Look at the Victorian woman in this photo, sitting there with her parted hair and her the barrel-hooped petticoats under her skirts. She seems comfortable with the various Indian young women around her, some likely Hindu, some Muslim, some Parsee (descended from Persian Zoroastrians who immigrated to India in previous generations) some perhaps untouchable. The white woman is probably a British missionary or perhaps a Headmistress of a school. All the girls grouped around her are very young. The only older Indian woman is the one on our right looking at the others rather than at the camera. Notice how the Indian women sit around the white woman as though she were a queen.
This photo was taken around the era in which Anna Leonowens grew up, like this photo, in British Colonial India. Though she presented herself as the red-headed Welsh widow of a British officer, descended from British gentry, Harriet Anna Leonowens was born in India, her great-great, grandfather a saddler, her great-grandfather a Brimstone-preaching Methodist in the days when Methodism was an outrageous new sect that preached--astonishingly--that all men are equal, her grandfather then barely a "gentleman."
Even more astonishingly, Anna's grandmother, about whom we know next to nothing, was a girl very similar to the young woman of this photo, more than likely a mistress or "concubine," of her grandfather.
Her mother, in what was the very best option for the time for a "half-caste" girl was married at fourteen to a much older enlisted man, Anna's father, who died a few months before Anna was born. With few other options, a six-month pension and no funds, Mary Ann married again, an Irish blacksmith turned Sapper/Miner in the British Army (the people who dug tunnels and set explosions to bring down walled cities during military campaigns.) Mary Ann, already the mother of three including Anna, gave this Donohoe nine other children, while living in cramped, close quarters, and providing the British military with yet another tool as she aided her husband in his work. In fact, according to Anna's later stories, Mary Ann risked her life to protect the payroll that her husband was assigned to guard. (Of course, Mary Ann was also risking her life to save her husband's career.)
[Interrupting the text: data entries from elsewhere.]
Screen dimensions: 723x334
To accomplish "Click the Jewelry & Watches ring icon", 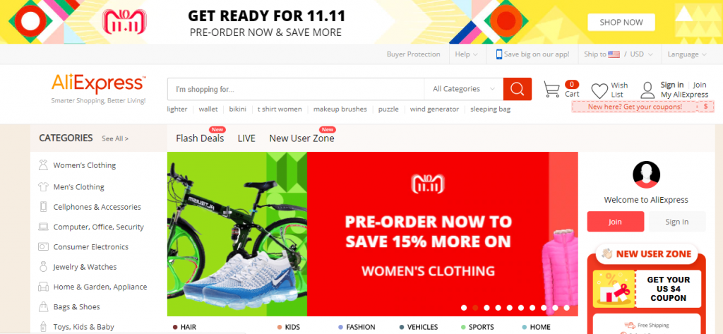I will 43,267.
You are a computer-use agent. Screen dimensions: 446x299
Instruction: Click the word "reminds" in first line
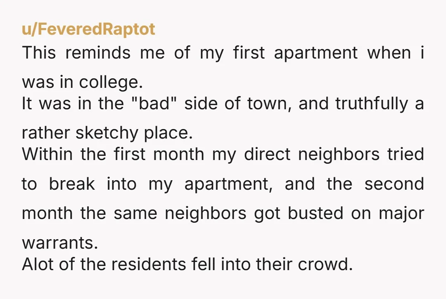tap(98, 53)
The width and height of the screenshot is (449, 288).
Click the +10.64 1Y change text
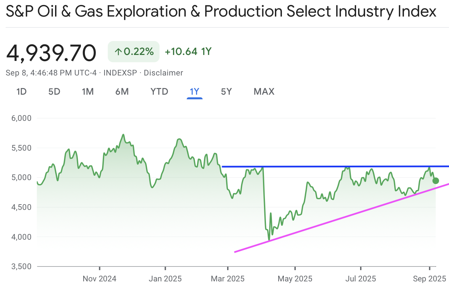188,52
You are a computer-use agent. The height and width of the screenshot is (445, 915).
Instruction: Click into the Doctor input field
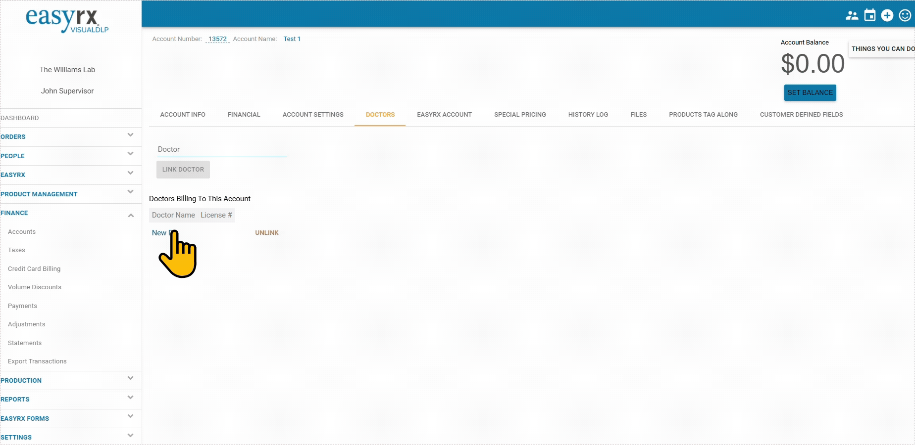222,149
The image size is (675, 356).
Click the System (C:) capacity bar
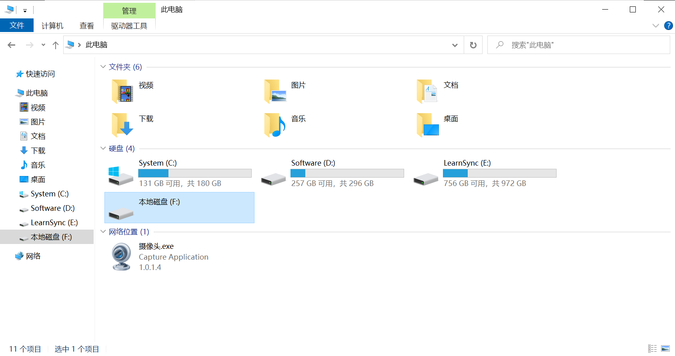(x=195, y=173)
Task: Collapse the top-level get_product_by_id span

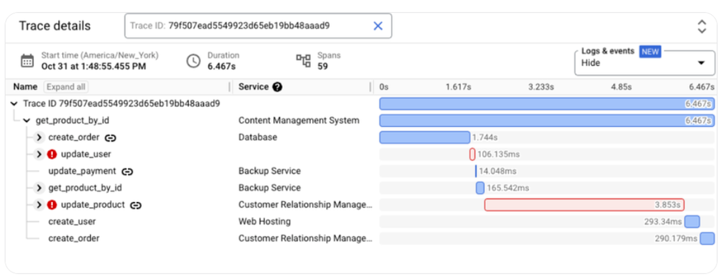Action: click(26, 121)
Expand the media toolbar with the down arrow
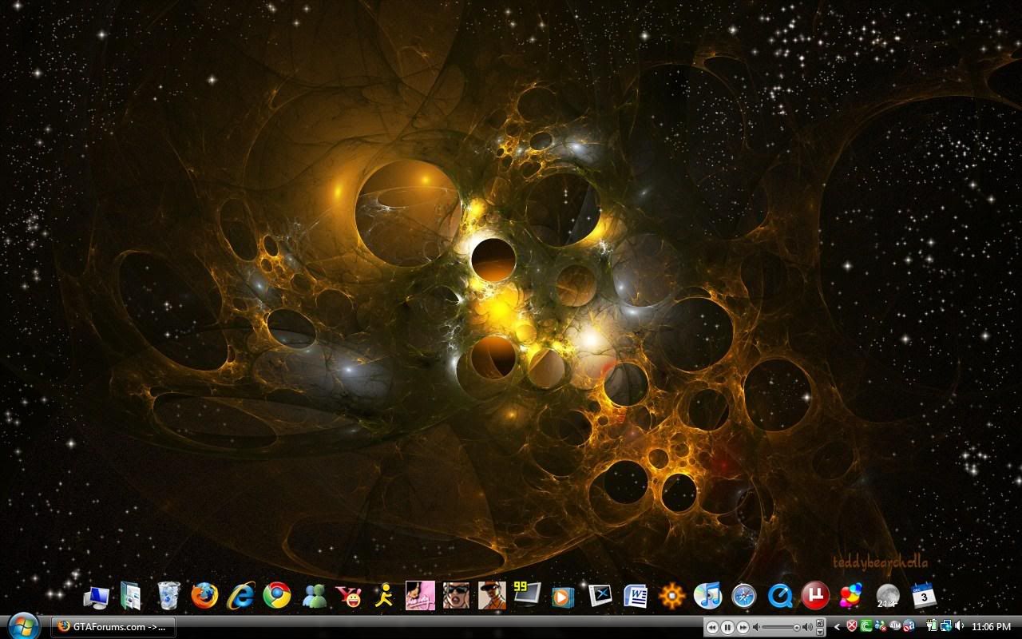The width and height of the screenshot is (1022, 639). (x=820, y=633)
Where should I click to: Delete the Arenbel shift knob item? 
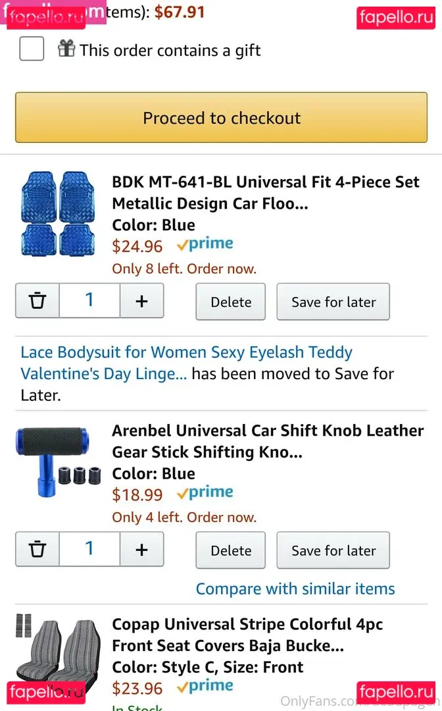coord(231,550)
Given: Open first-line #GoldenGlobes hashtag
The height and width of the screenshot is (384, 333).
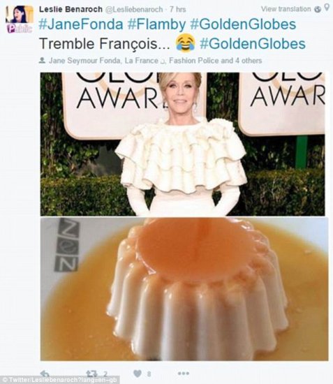Looking at the screenshot, I should tap(243, 24).
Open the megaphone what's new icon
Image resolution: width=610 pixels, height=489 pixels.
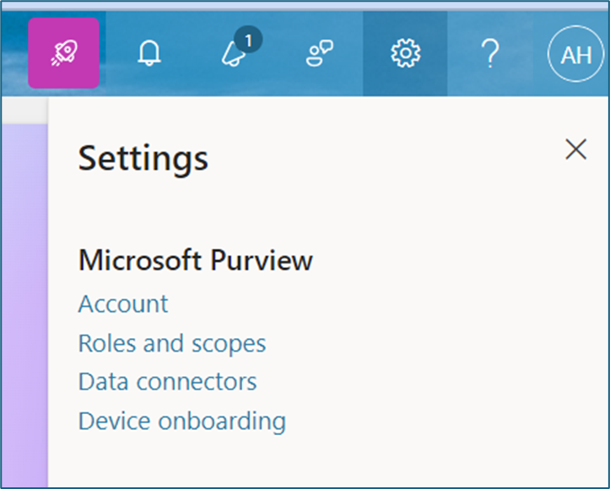[234, 55]
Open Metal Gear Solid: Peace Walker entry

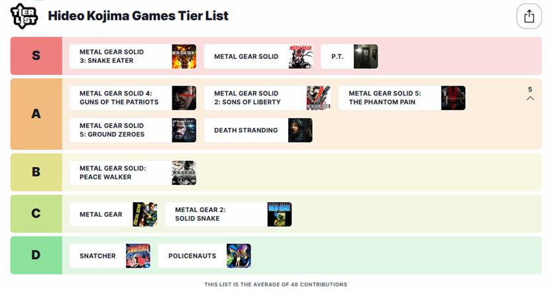133,173
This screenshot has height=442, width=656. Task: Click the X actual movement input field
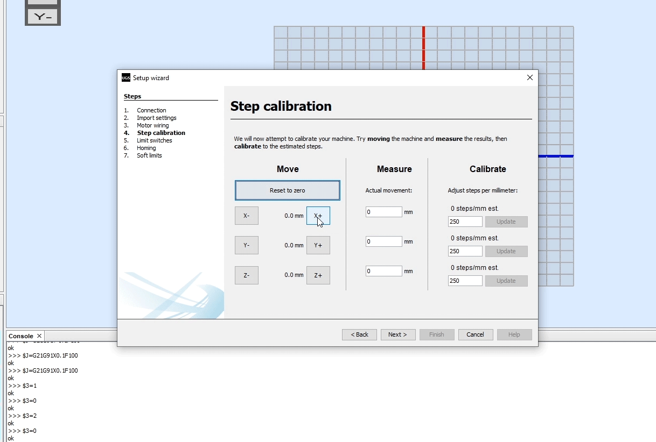click(383, 211)
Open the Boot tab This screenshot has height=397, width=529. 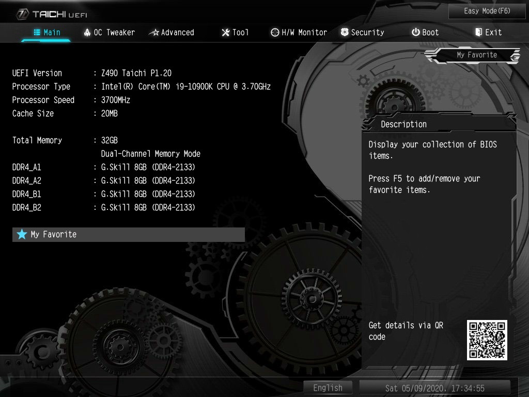point(425,33)
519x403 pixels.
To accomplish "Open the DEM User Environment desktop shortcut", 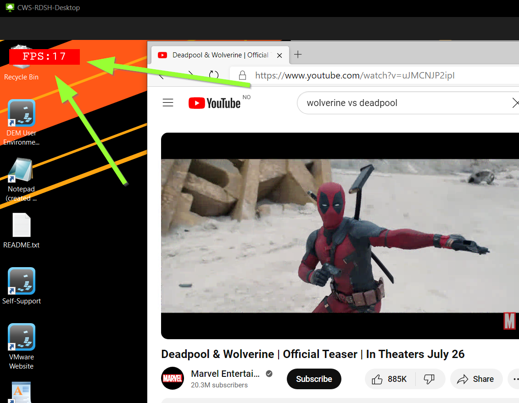I will [x=22, y=113].
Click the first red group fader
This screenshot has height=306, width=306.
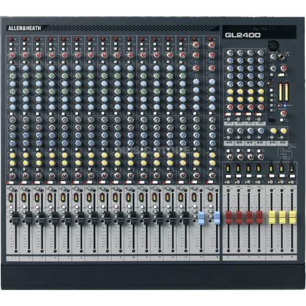pyautogui.click(x=228, y=217)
In this narrow world, the fact of Anna's mixed race meant most doors were closed to her. Her best option was to be removed from her family and sent to a school for mixed-race girls like herself. She, her sister and a cousin attended such a school which sounds a lot worse than Jane Eyre's boarding school and more like Tribal Boarding schools in the U.S. harsh goals designed to remove the girls from "chee-chee," culture and train them to be, like their mother, useful helpmates to British enlisted men.
When they reached the age of fourteen or fifteen, they were kitted out with a small dowry. On a regular basis, older, steady enlisted men visited the school and sat in a parlor where they were given a choice among them such girls for a wife. Anna's other sister, Mary Anne, married such a steady older man--twenty-some years older.
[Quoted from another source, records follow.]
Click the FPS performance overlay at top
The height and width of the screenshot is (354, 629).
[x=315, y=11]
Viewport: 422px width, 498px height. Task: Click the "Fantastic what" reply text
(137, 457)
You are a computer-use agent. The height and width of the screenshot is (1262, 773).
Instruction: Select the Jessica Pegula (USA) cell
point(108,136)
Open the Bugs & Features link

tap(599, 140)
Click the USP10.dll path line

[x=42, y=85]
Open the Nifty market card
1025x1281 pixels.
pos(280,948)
Anna refused to do so. Instead, she married a fiery young Anglo-Irishman, and headed off with him to Australia and the beginning of a life of struggle, loss, gain and adventure. She cut all ties with her mixed-race family, claimed her complexion had been forever darkened by her years under the Asian sun, and used the tale of her governessing for the King of Siam as a launching point into American society, where, as a supposedly very proper British woman of very high pedigree, she lectured about how British ideals saved Siam from slavery. Her spine straightened by whalebone, her discipline hardened by a mother raised, as she was, in a harsh British boarding school, her mind forever questioning, Anna broke free of the mold and became the very model of British upper-class uprightness, providing a living for herself and propelling her daughter, Avis, into the Canadian upper class.